- Born: Hugh Olliviere Beresford Wooding 14 January 1904 Trinidad and Tobago
- Died: 26 July 1974 (aged 70)
- Education: Middle Temple
- Occupations: Lawyer; Politician;
- Spouse: Anne Marie Coussey ​(m. 1928)​
- Children: 2 Sons and 2 Daughters
- Relatives: James Coussey (brother-in-law)

= Hugh Wooding =

Trinidad and Tobago lawyer, politician (1904–1974)

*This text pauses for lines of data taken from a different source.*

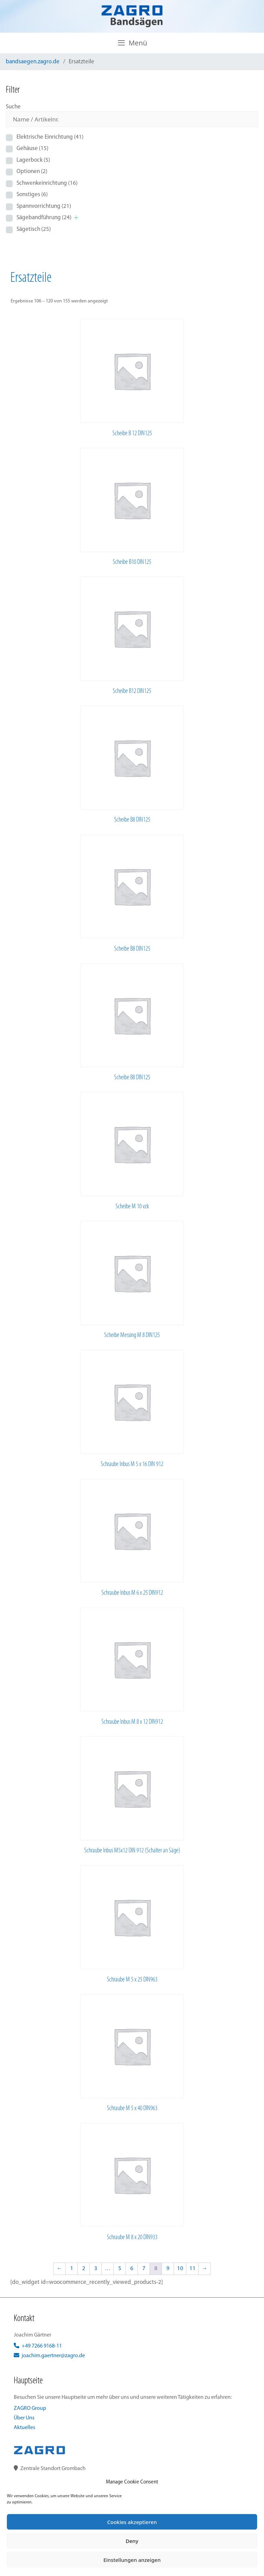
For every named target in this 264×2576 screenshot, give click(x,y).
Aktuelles (24, 2427)
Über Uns (24, 2418)
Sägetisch (33, 229)
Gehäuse (32, 148)
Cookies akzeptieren (132, 2522)
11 (192, 2269)
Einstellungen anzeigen (132, 2559)
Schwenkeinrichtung (47, 183)
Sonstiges (32, 194)
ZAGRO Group (30, 2408)
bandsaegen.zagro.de (32, 62)
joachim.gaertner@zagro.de (49, 2356)
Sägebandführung (44, 218)
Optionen (31, 171)
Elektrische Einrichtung (50, 137)
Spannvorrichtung (43, 206)
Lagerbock (33, 160)
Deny (132, 2540)
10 (180, 2269)
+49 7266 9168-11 (38, 2346)
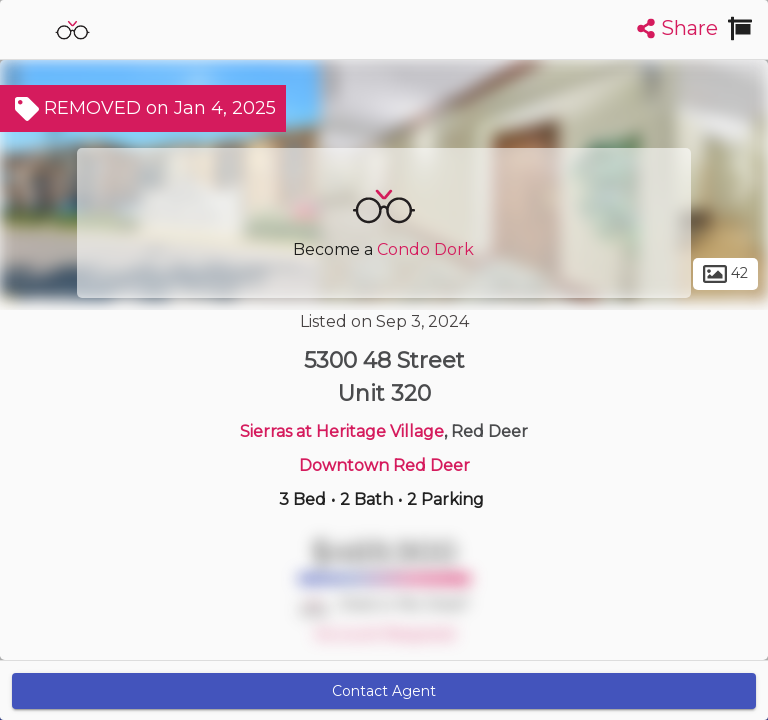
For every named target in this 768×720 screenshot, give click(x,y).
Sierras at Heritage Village (342, 431)
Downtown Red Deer (384, 465)
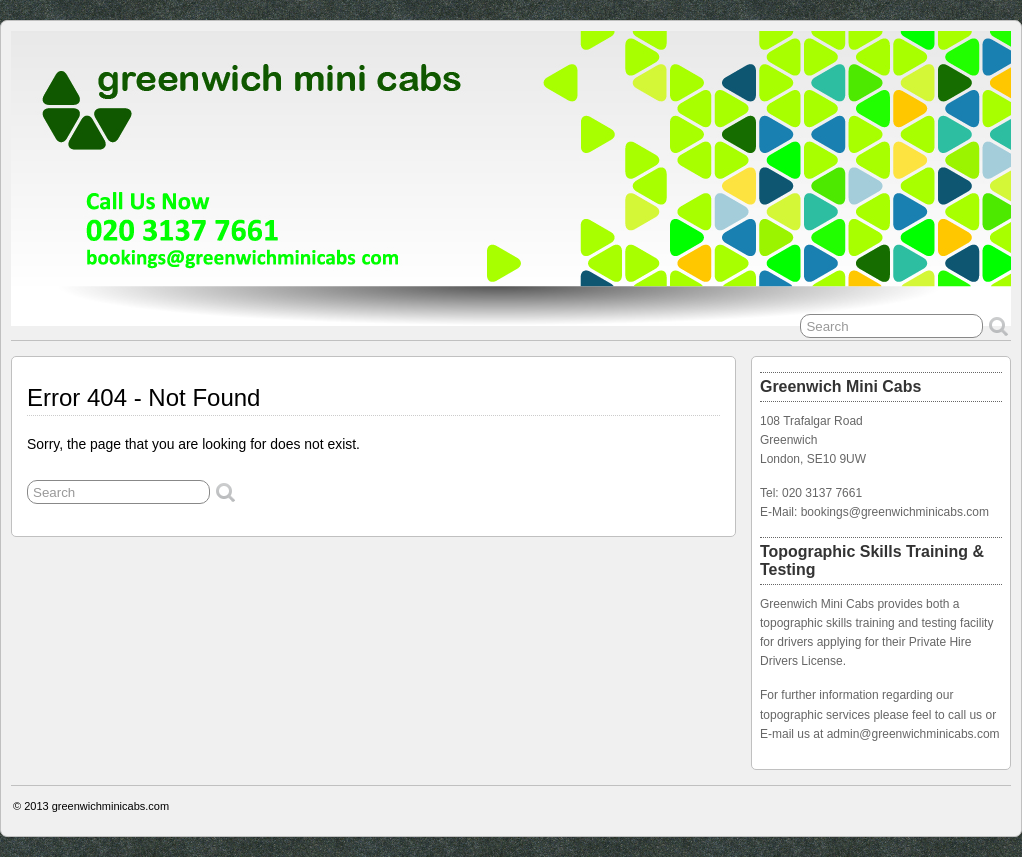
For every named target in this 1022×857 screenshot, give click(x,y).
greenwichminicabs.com (110, 806)
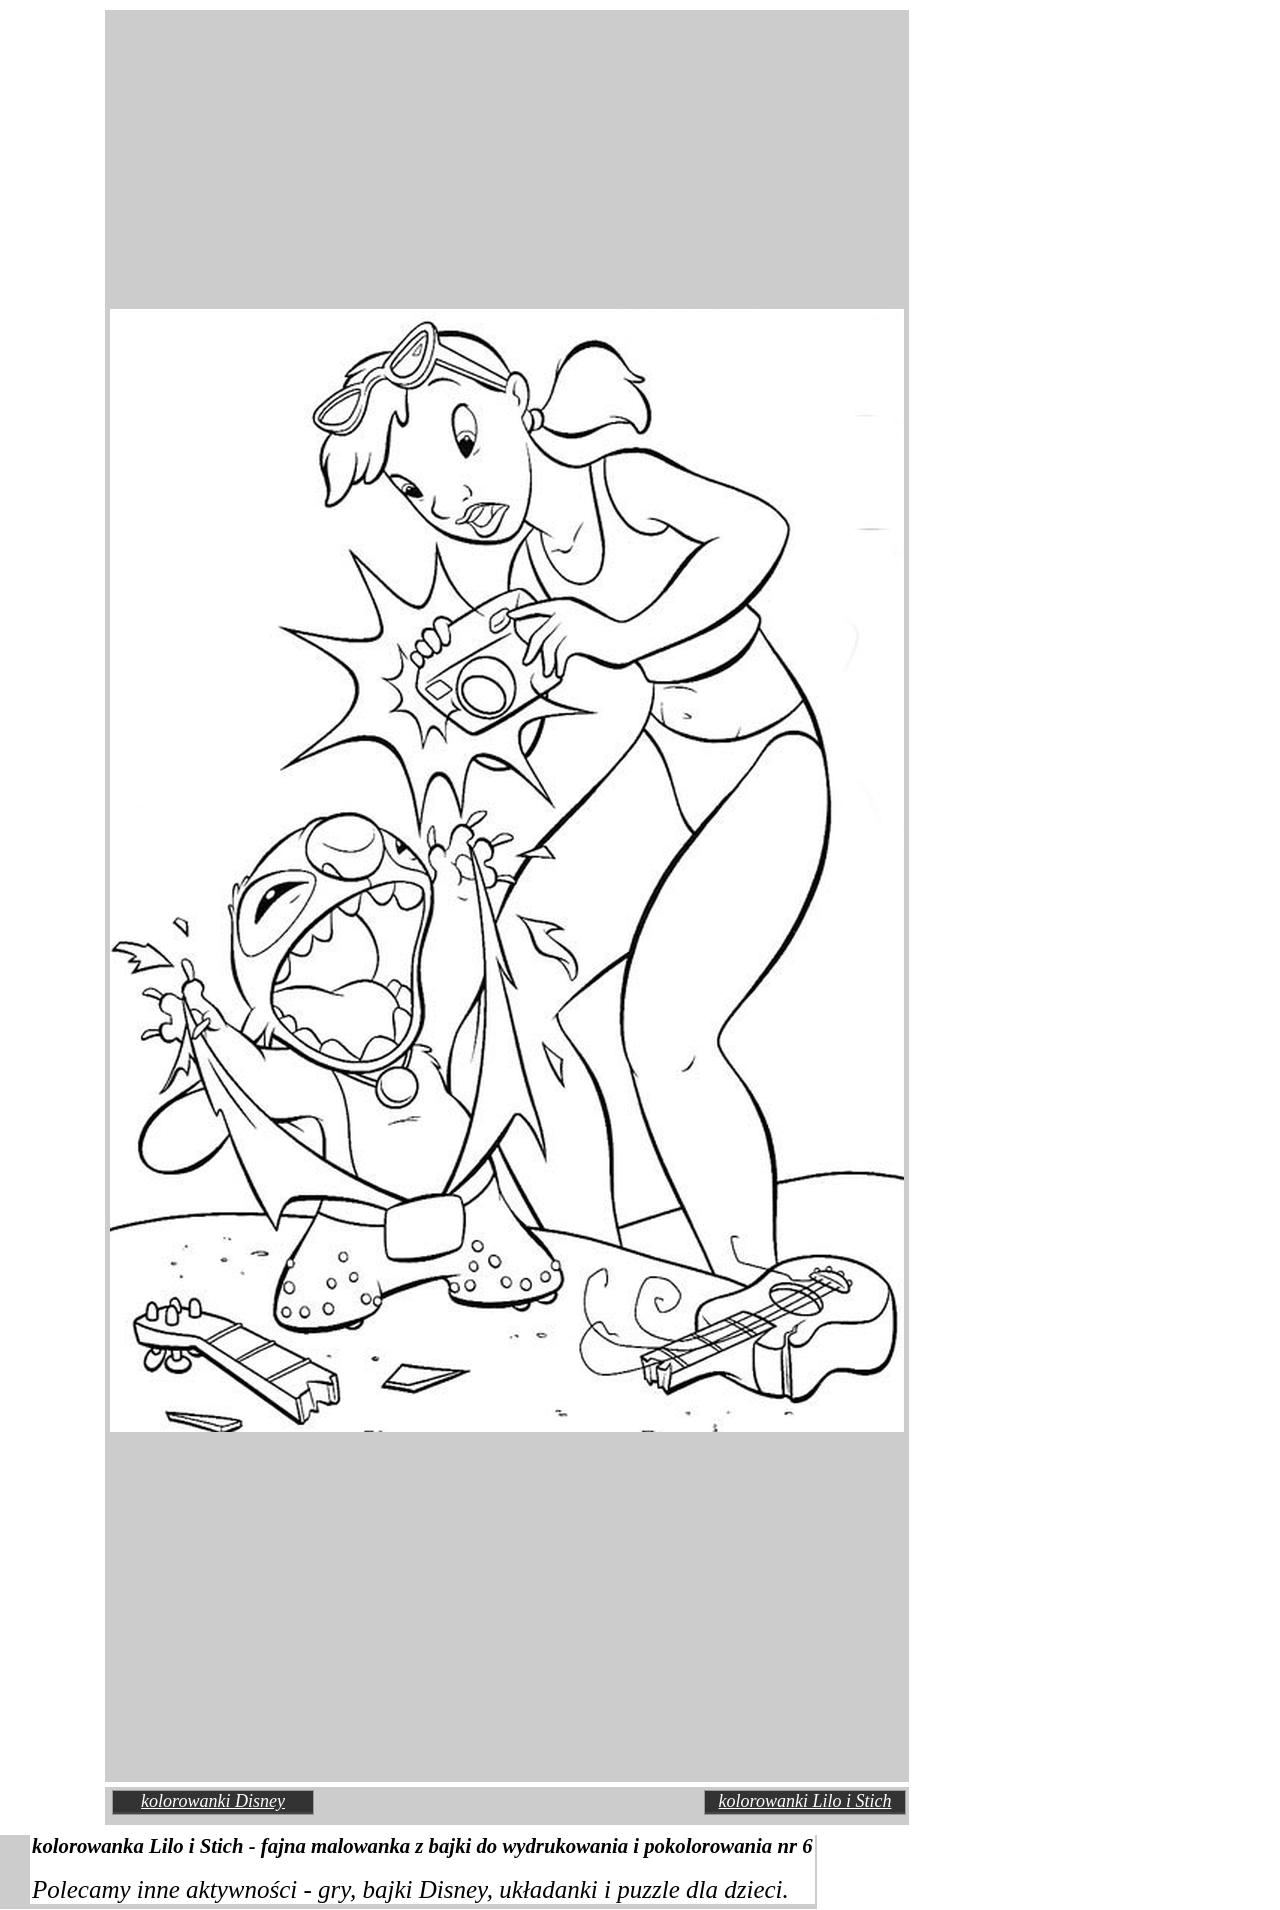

Sir Hugh Olliviere Beresford Wooding (14 January 1904 – 26 July 1974) was a lawyer and politician from Trinidad and Tobago.

==Legal career==

Hugh Wooding was born in Trinidad and Tobago into a family that hailed from Barbados. In 1914, he was awarded an exhibition to attend Queen's Royal College, and won the island scholarship to study law at the Middle Temple in London, being admitted to the Bar in 1927. He returned to Trinidad in 1926 and was called to the Bar of Trinidad and Tobago on 5 July 1927. He worked all over the Caribbean as well as in Trinidad. He became known as "Tiger" from his tenacity in court and would represent poorer people for a minimal fee. In 1937, he was made a CBE.

In 1962, he was appointed the first Chief Justice of the newly independent Trinidad and Tobago, a post he held until 1968. He was made a Queen's Counsel (QC). He was invested with a knighthood in the 1963 New Year Honours and made a member of the Privy Council of the United Kingdom in 1966.

He chaired in 1968 a commission of inquiry into riots in Bermuda, concluding that the authors of the uprisings were coloured youth who felt discriminated against by predominantly white police and also felt economically disadvantaged. In 1970, he sat before a committee which examined the legal situation of the Freeport region in the Bahamas.

==Political career==

From 1941, Hugh Wooding also engaged in politics, and in 1943 was elected mayor of Port of Spain. He was also an active Freemason and was involved in the promotion of the arts, as well as supporting, for example, the efforts of cyclists to establish an independent cycling federation.

In 1971, he worked in a commission for the reform of the constitution of Trinidad and Tobago and was installed as Chancellor of the University of the West Indies on 13 November 1971, serving in that position until his death.

Wooding is also considered a pioneer and co-founder of legal education in the West Indian region and the Hugh Wooding Law School in Saint Augustine, Trinidad and Tobago, is named in his honour. In 1969, he was awarded the Trinity Cross, then the highest medal of Trinidad and Tobago.

==Personal life==

On 14 January 1928, Wooding married Anne Marie Coussey, a British-educated African from a well-to-do Gold Coast family. She had previously been romantically involved with American poet Langston Hughes in Paris, and they had continued a long correspondence until she married Wooding. Wooding and his wife had four children: Selby (1928–2020), Ambah Rose (1929–2017; who married Max Thomas), Anne (born 1933; who married Garnet Woodham) and Henley (born 1940; who married Ingrid Granderson).

Wooding died of a heart attack, aged 70.